Spatial Variability and Scale Invariance in Hydrologic Regionalization

Abstract
Problems of Scale and Regionalization in River Basins The occurrence of the hydrologic cycle covers a very wide range of space and time scales, and involves physical, chemical, and ecological processes. Therefore, in modeling and making predictions, one is required to understand how various properties and measurements behave under a change of scale. At the spatial and temporal scales of interest in river basins, space–time variability and fluctuations are displayed in input, output, and storage elements of the components of the hydrologic cycle and in their interactions. This variability is part of the physics and in this sense is different from the measurement noise. We can use the term physical-statistical or statistical-dynamical to describe such systems. An understanding of the physics of these systems in the presence of variability and fluctuations through mathematical notions of randomness has been and continues to be one of the central challenges of hydrology and constitutes the main theme of this chapter.
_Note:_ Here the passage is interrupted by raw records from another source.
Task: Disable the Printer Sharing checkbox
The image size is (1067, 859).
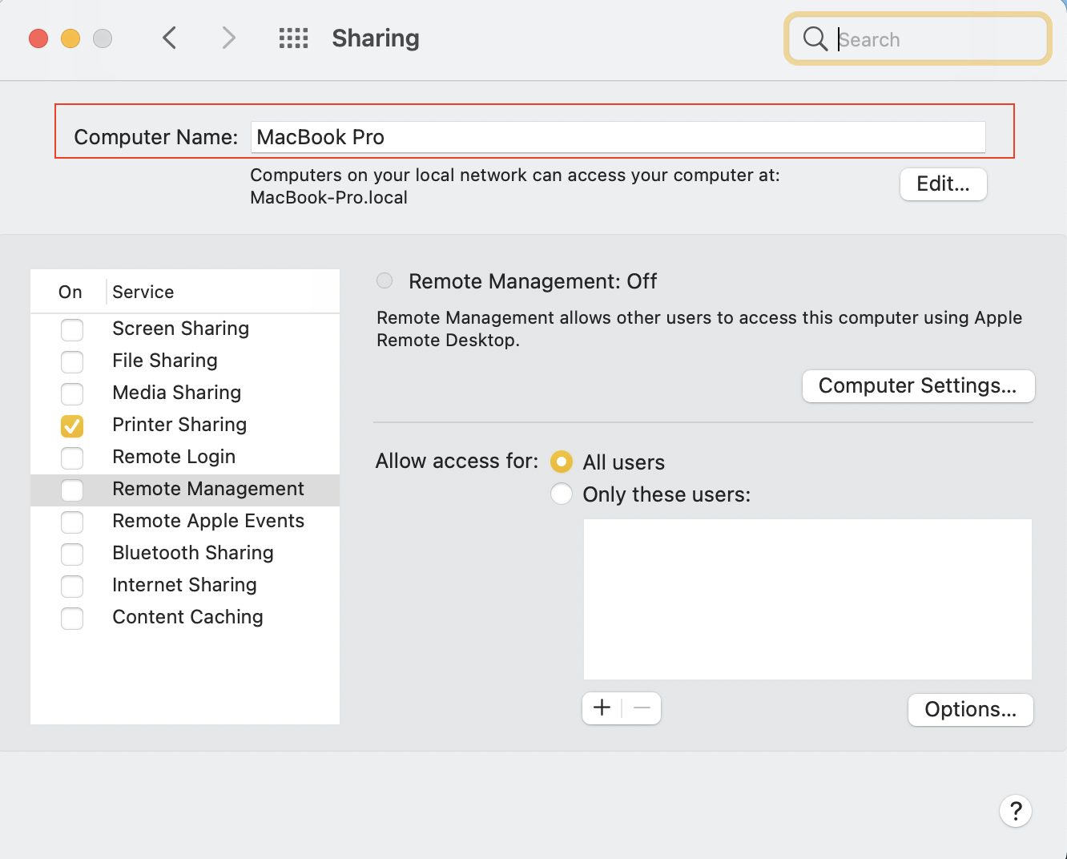Action: [72, 425]
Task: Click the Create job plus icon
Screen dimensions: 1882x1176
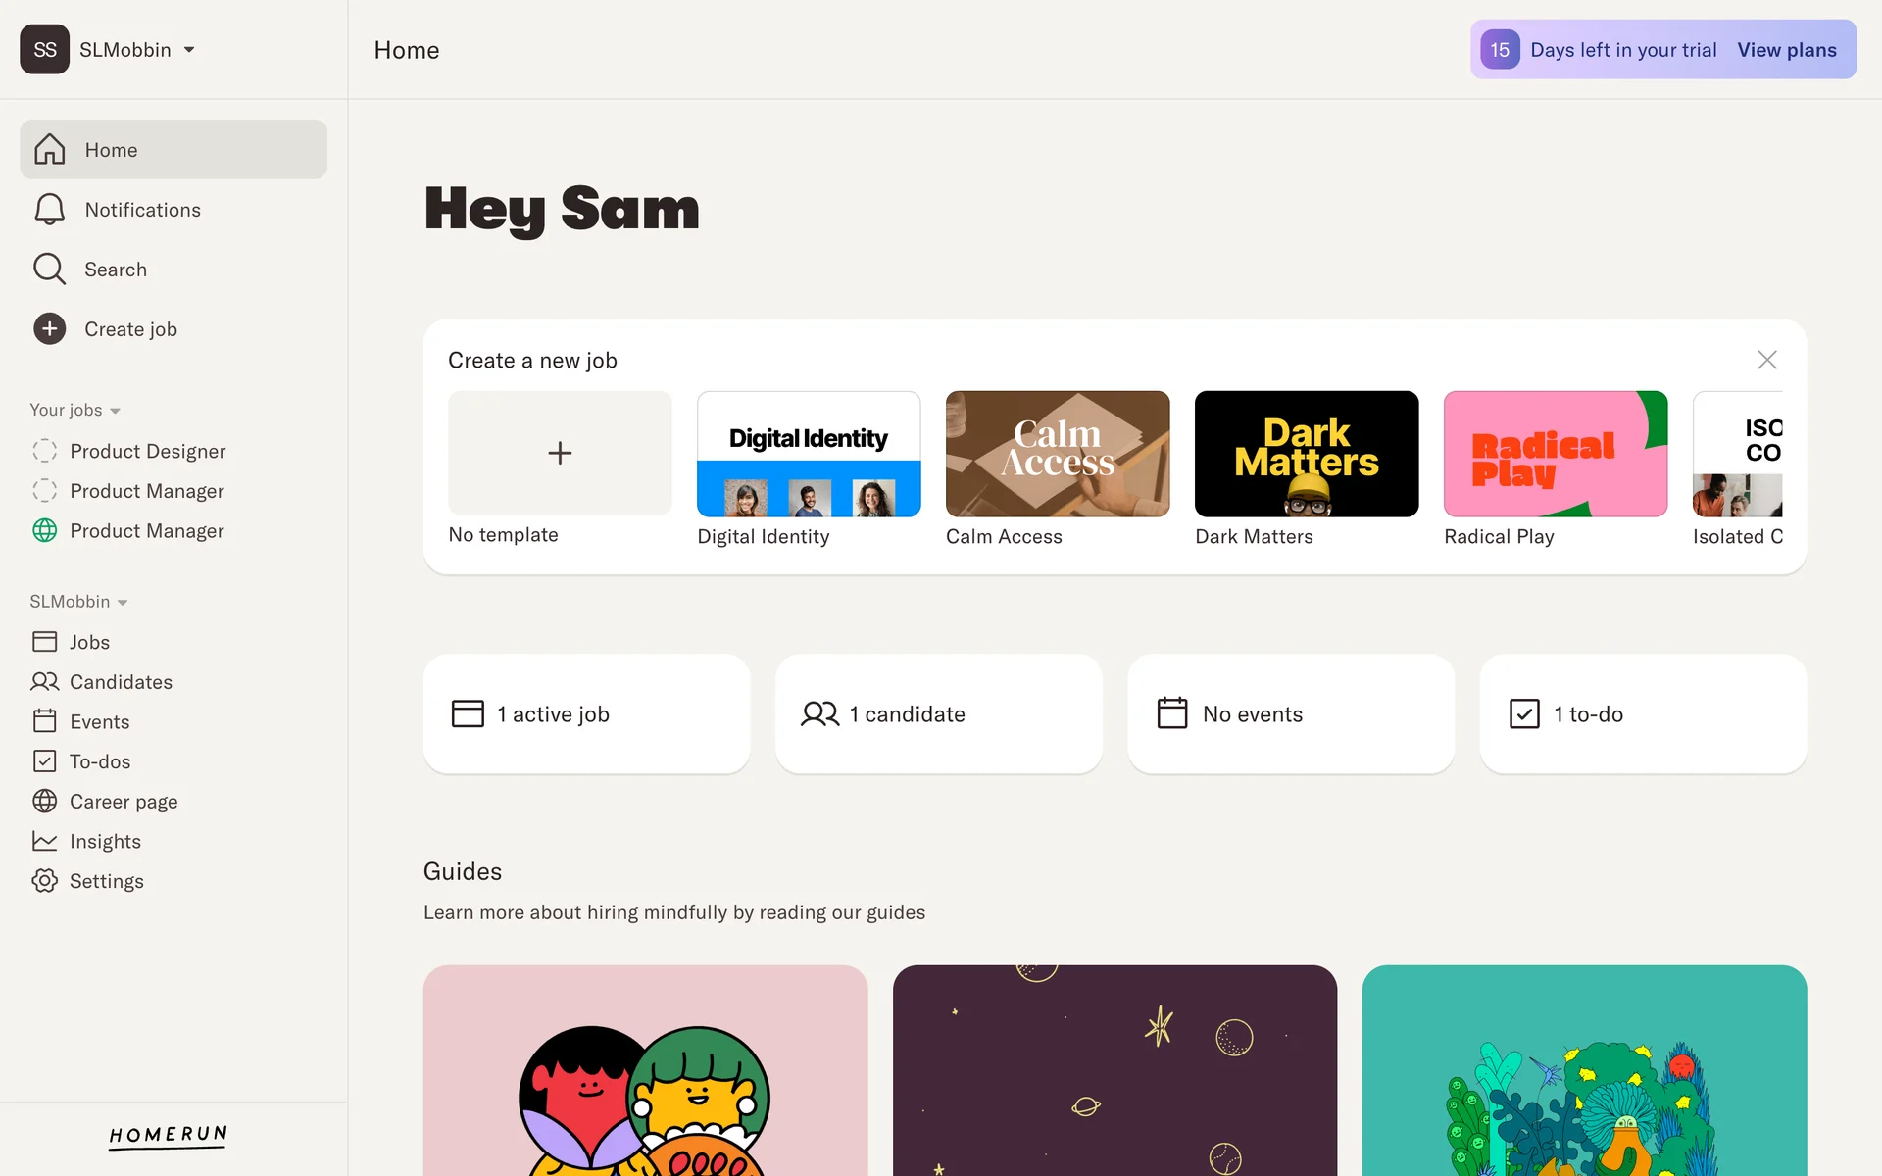Action: coord(49,329)
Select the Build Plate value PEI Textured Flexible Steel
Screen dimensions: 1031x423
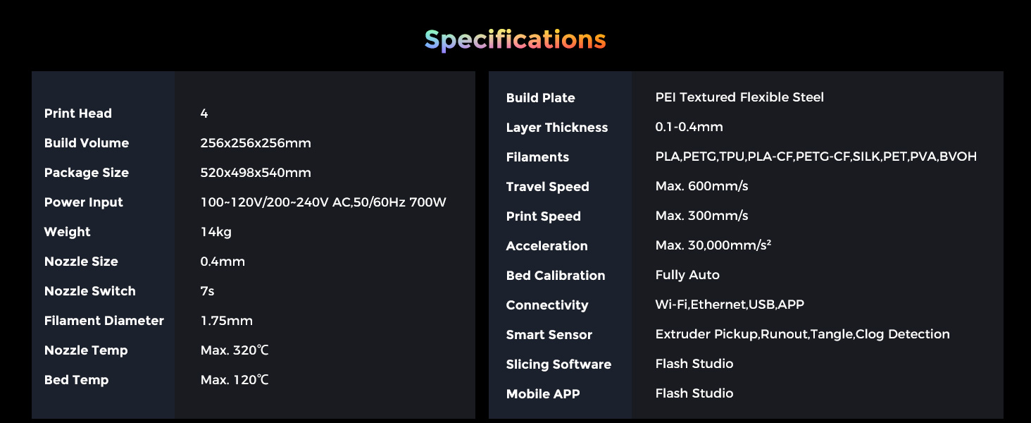pos(739,97)
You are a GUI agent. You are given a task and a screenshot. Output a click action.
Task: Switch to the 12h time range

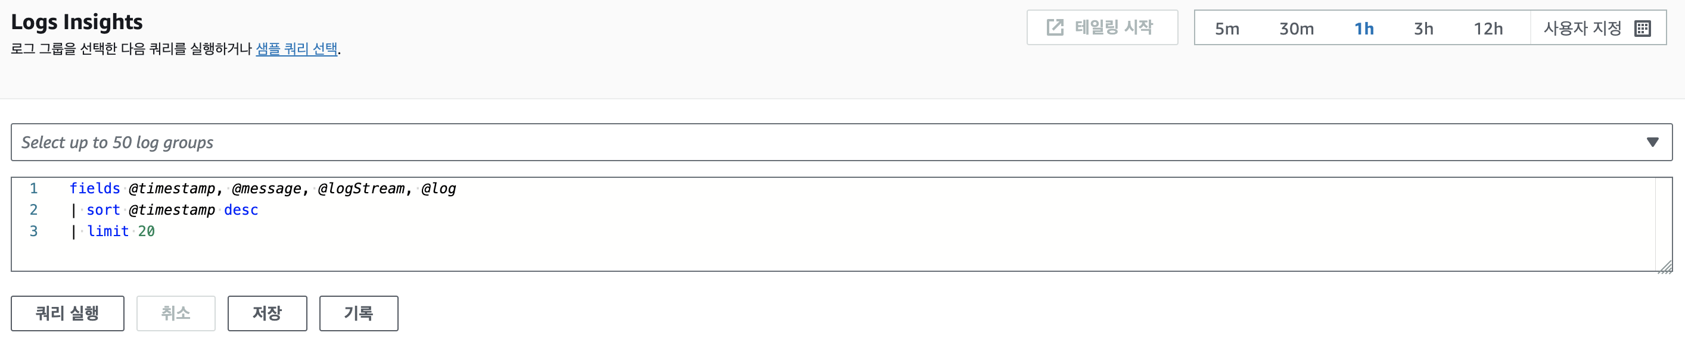click(x=1487, y=29)
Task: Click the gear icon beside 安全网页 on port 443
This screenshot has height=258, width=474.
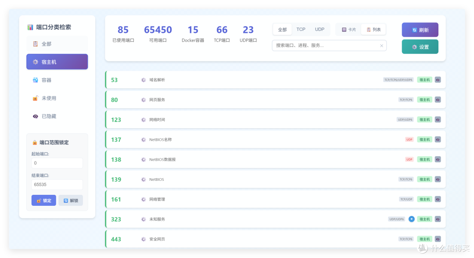Action: (143, 239)
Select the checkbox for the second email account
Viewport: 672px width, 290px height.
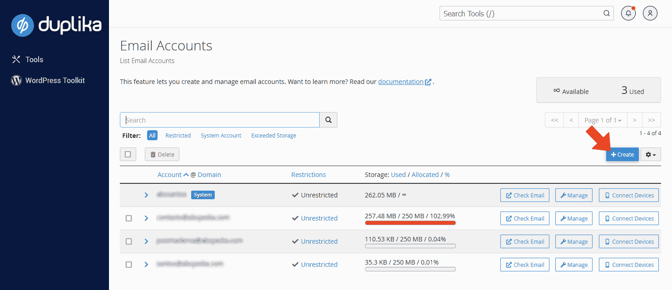[128, 218]
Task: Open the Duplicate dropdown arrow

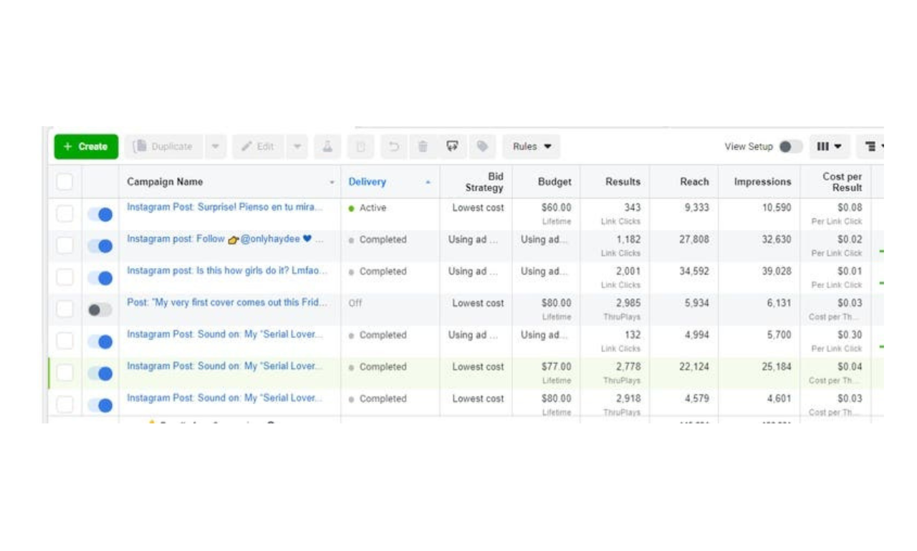Action: [215, 147]
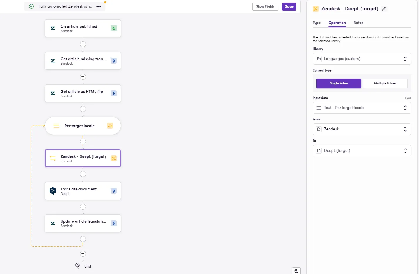Add a step after Get article missing translations
Screen dimensions: 419x274
83,77
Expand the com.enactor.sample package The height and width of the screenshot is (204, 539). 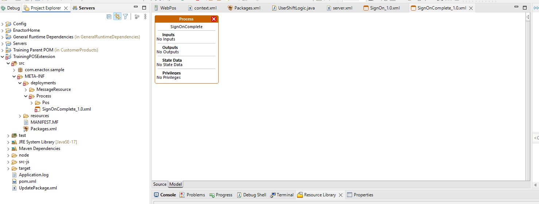15,70
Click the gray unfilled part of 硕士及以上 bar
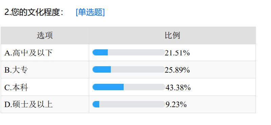 coord(132,104)
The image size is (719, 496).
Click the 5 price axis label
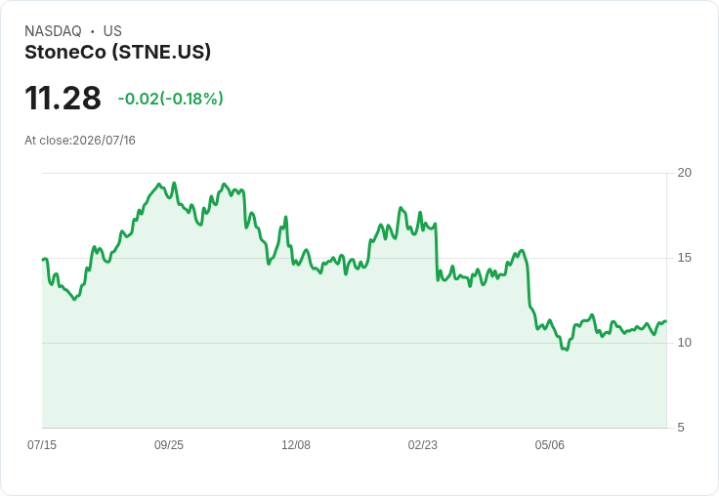681,428
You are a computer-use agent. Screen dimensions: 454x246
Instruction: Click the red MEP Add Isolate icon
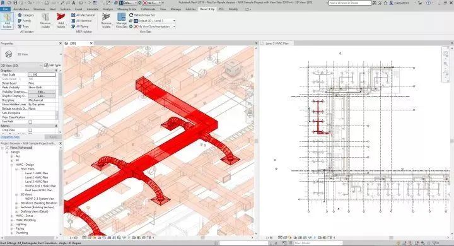[x=61, y=20]
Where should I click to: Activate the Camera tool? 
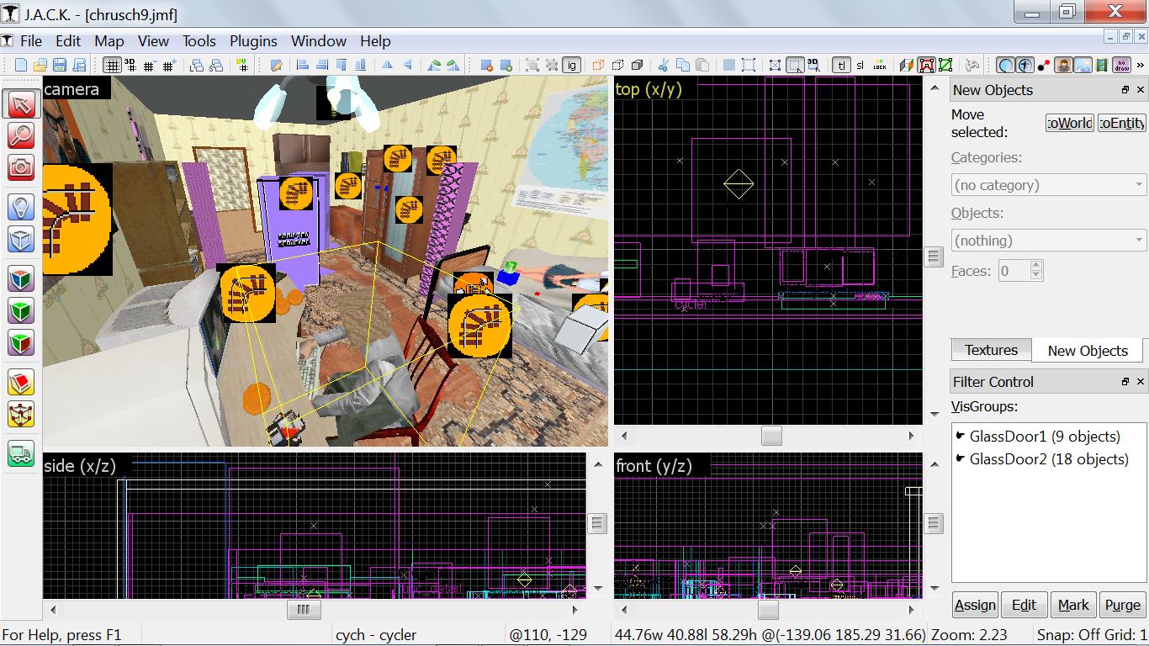(x=21, y=167)
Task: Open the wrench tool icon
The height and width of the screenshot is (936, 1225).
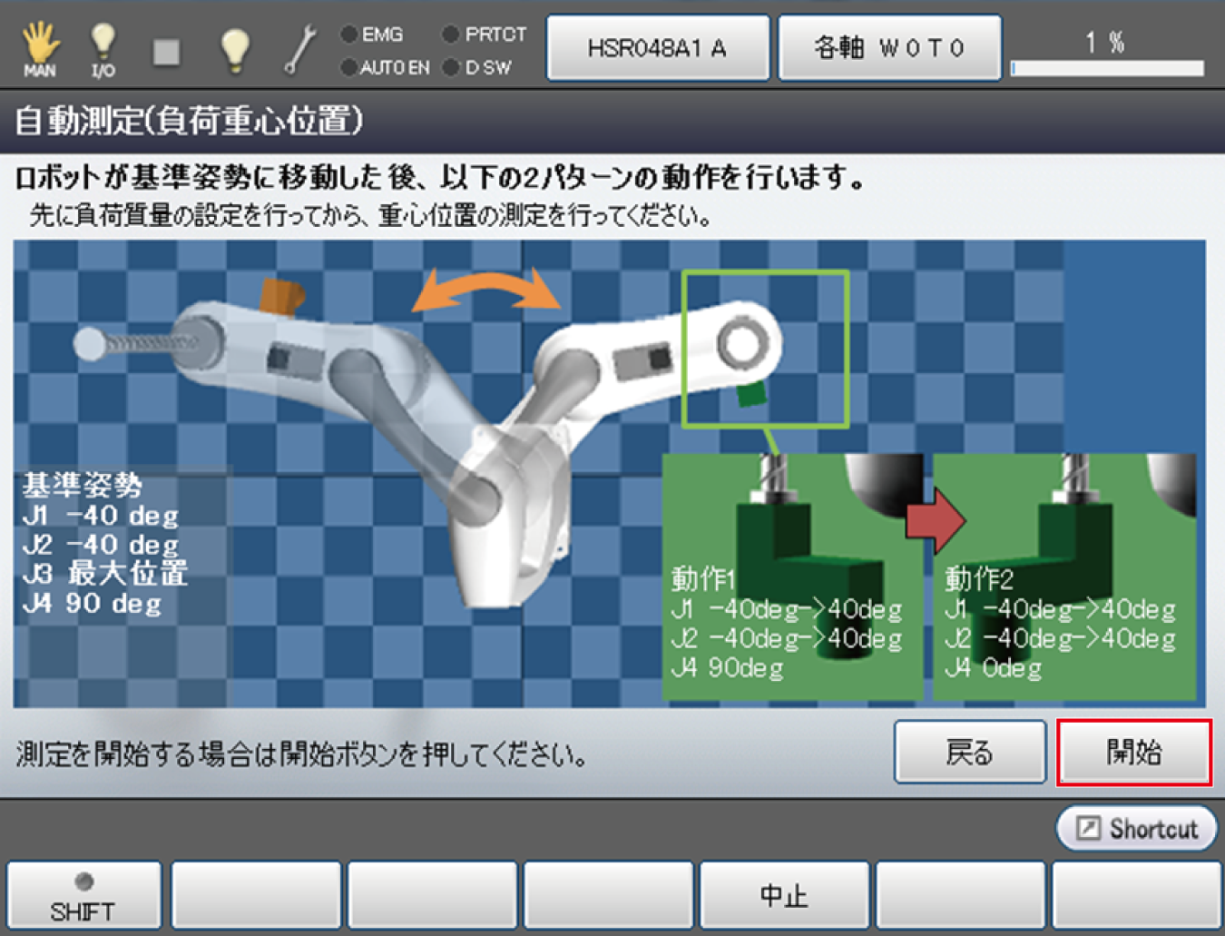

A river basin contains a channel network, as shown in Figure 4.1, and systems of hills on both sides of the channels in the network. Rainfall and/or snowmelt are transformed into runoff, and sediments are eroded over hills, and these in turn are fed into a channel network for their journey toward an ocean. The hydrologic cycle on a hillside involves transformation of rainfall to surface runoff, infiltration through the near-surface unsaturated soils, and evapotranspiration from the soil surface into the atmosphere. The infiltrated water goes into recharging the soil moisture in the unsaturated zone, the aquifers, and some of it also appears as subsurface runoff in a channel network.